More Context The question I'm essentially asking is: Why do different parametrizations of the same set of points yield different results when integrated? You might ask: Why should they? A naive view on integration is to see it as a process of summation of points - which is commutative for finite sums and suggests that these integrals should evaluate to the same result.
See this image. The first parametrizations is using the angle and trigonometric functions for x and y coordinates (red, solid, first integral above). The second parametrization takes a point on the unit rectangle (red, dashed, second integral above), then normalizes it to acquire a point on the unit circle again. There's a bijective relationship between the two integrands.
If I plot the two integrands along their respective integration ranges I get exactly the same set of points (red, solid).

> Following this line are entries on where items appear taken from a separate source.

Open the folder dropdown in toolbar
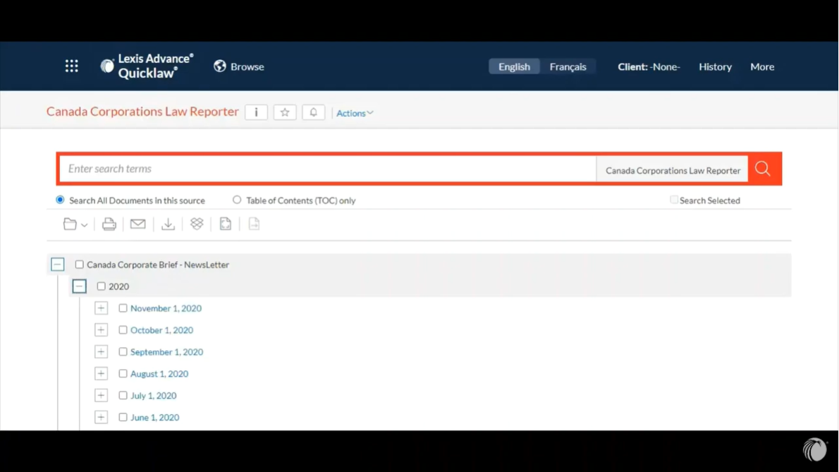839x472 pixels. tap(75, 224)
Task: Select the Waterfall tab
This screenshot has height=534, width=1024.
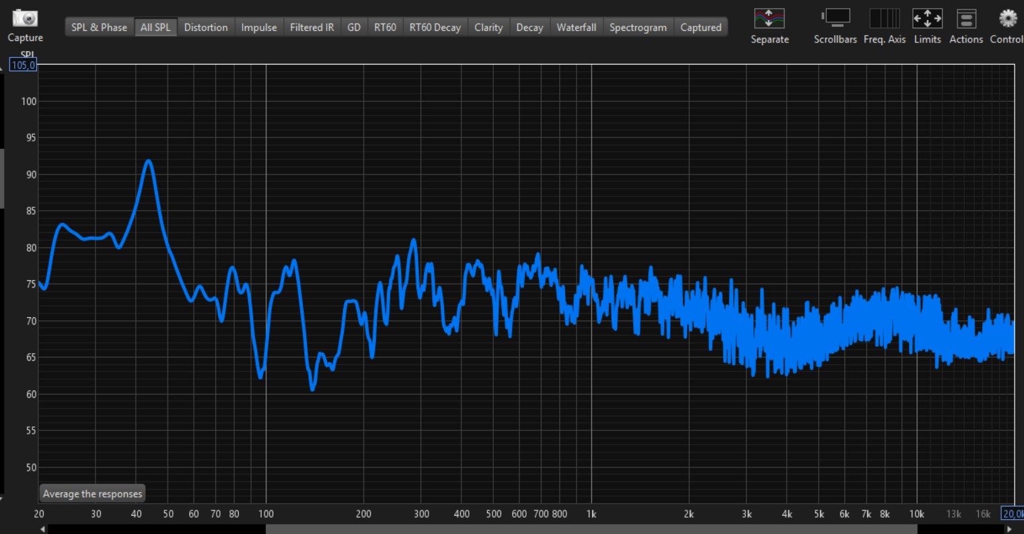Action: coord(576,28)
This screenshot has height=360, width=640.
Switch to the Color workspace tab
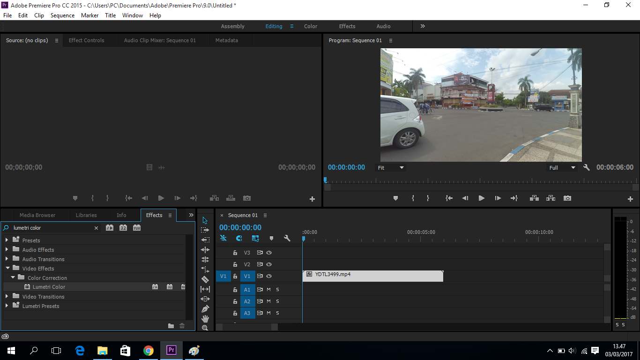pyautogui.click(x=310, y=26)
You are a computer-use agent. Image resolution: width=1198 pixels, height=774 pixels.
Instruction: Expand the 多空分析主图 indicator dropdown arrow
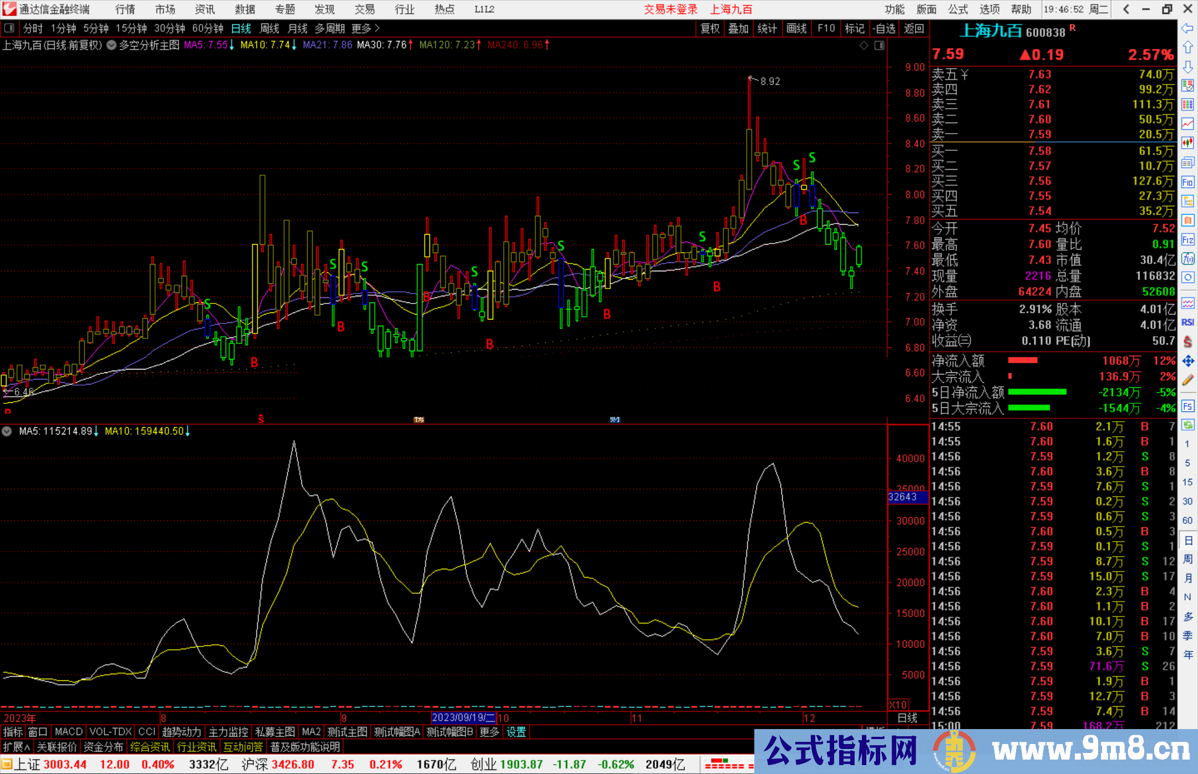pyautogui.click(x=111, y=45)
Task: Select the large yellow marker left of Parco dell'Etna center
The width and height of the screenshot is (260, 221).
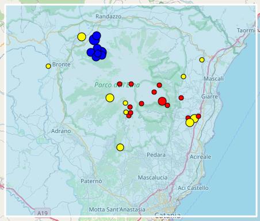Action: coord(110,98)
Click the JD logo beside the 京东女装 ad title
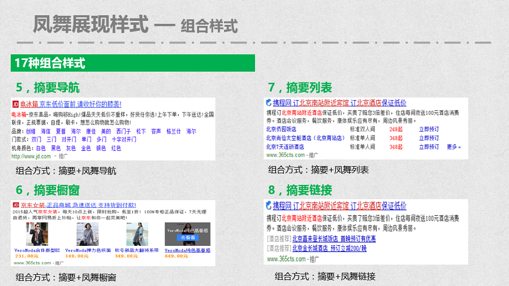The height and width of the screenshot is (286, 509). [x=15, y=205]
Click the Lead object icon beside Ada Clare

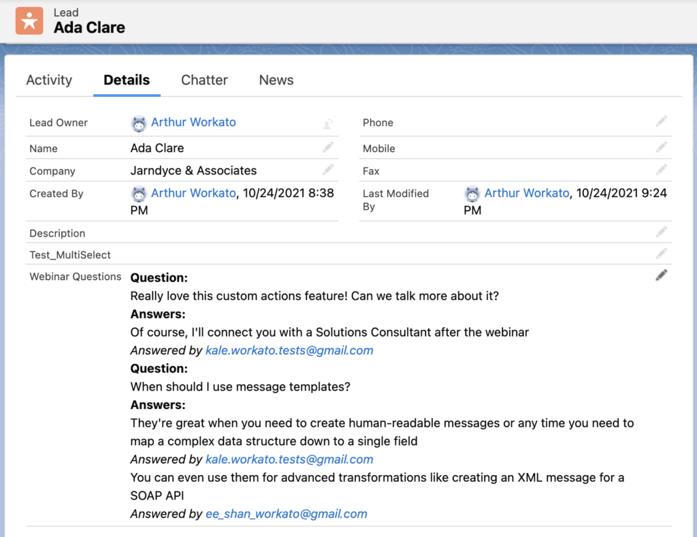(x=29, y=20)
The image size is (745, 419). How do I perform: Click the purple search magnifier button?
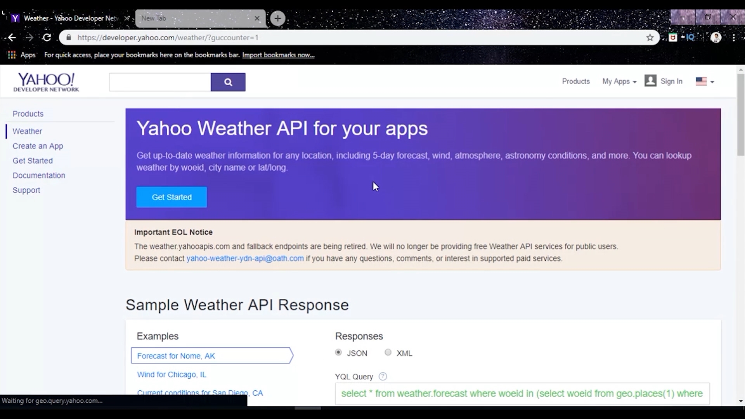(x=228, y=82)
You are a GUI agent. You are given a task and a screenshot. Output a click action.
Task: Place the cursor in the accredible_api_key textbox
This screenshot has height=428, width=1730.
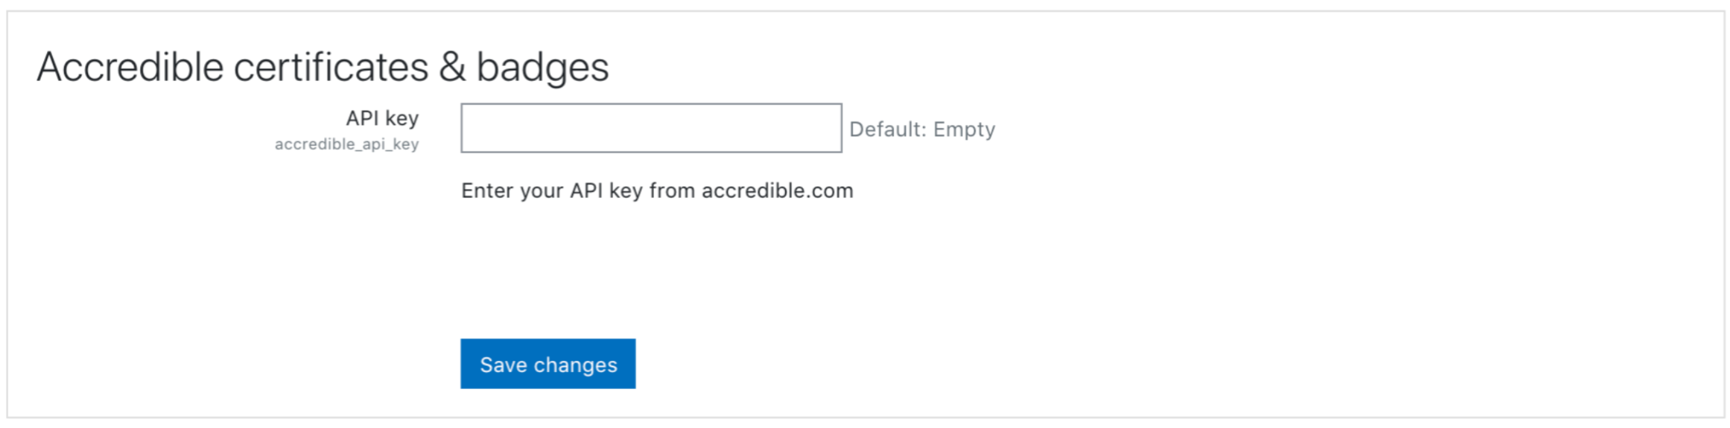coord(651,128)
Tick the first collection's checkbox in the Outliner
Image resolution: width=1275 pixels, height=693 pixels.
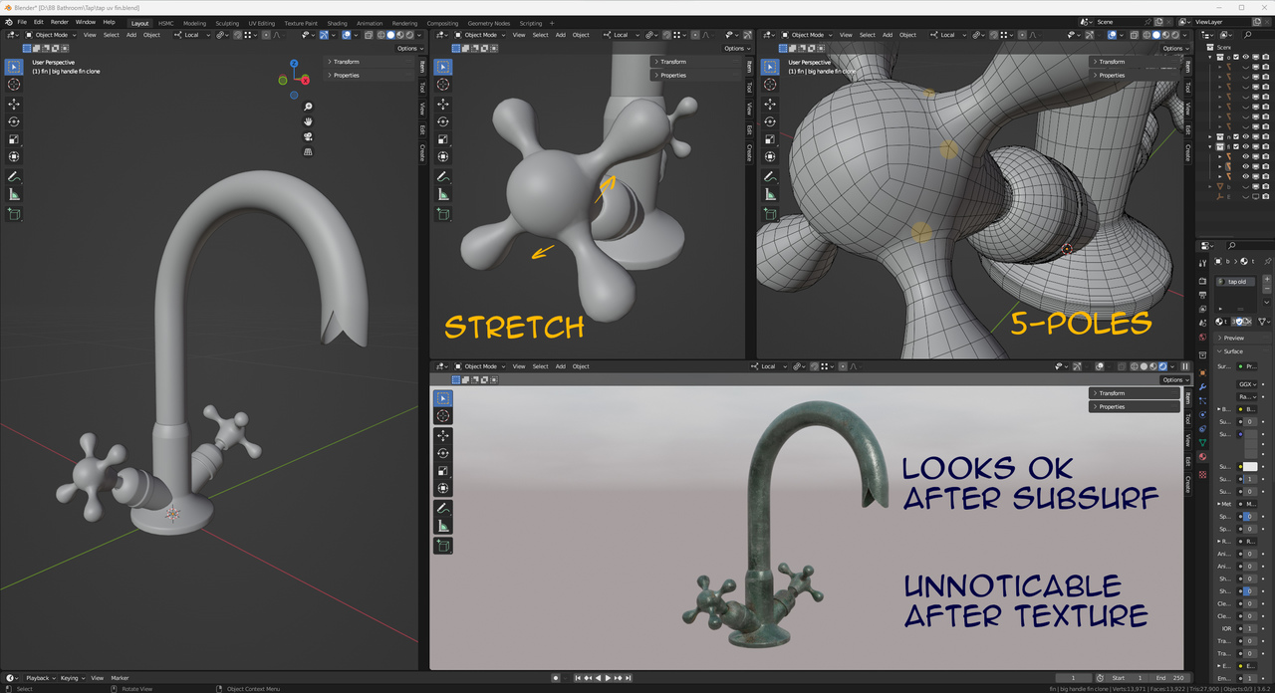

So how come the integration yields different results?
The question might be very naive after all, but its answer eludes me.
While you have chosen variables satisfying
$$ \begin{pmatrix} \cos{\alpha} \\ \sin{\alpha} \end{pmatrix} = \frac{1}{\sqrt{1+t^2}}\begin{pmatrix} 1 \\ t\end{pmatrix}$$
the differentials are not equal: $\mathrm{d} \alpha \neq \mathrm{d}t$. Thus
$$ \begin{pmatrix} \cos{\alpha} \\ \sin{\alpha} \end{pmatrix} \mathrm{d}\alpha \neq \frac{1}{\sqrt{1+t^2}}\begin{pmatrix} 1 \\ t\end{pmatrix} \mathrm{d} t$$
The two integrals have different integrands, and so there is no reason to expect them to be the same.